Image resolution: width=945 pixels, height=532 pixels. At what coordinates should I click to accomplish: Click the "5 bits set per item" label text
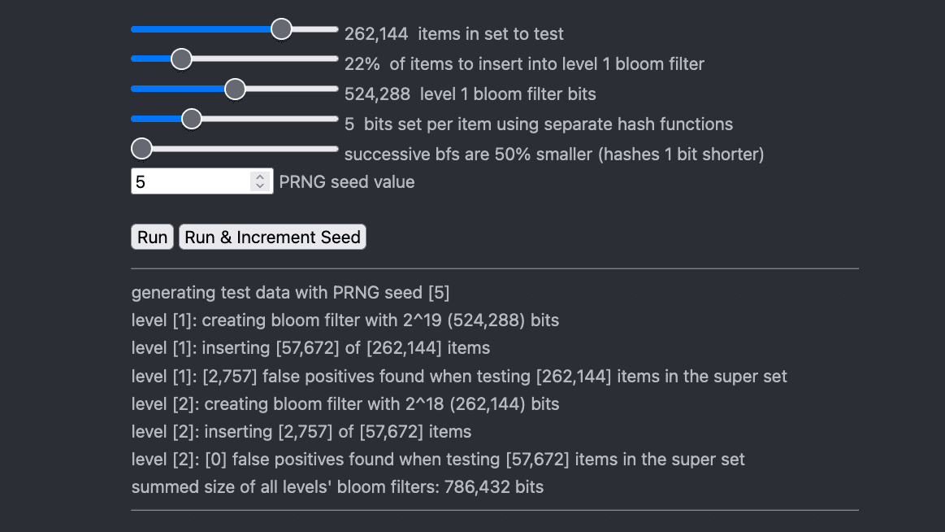tap(538, 124)
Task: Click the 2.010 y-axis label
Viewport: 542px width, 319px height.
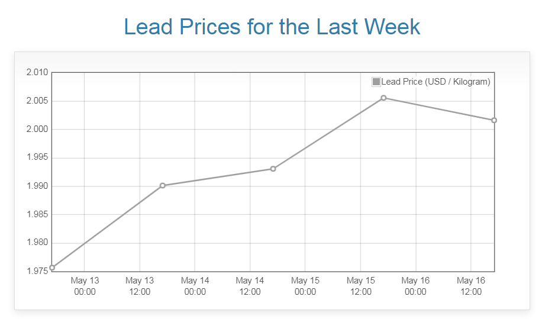Action: coord(37,73)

◇ ◇ ◇ ◇ ◇ ◇ ◇

=== Exercise requirements ===
Repeat the entries above exactly and skip the images.

=== Answer space ===
Image resolution: width=945 pixels, height=532 pixels. At what coordinates should I click to accomplish: Click the "5 bits set per item" label text
tap(538, 124)
Task: Click the 2.010 y-axis label
Viewport: 542px width, 319px height.
Action: coord(37,73)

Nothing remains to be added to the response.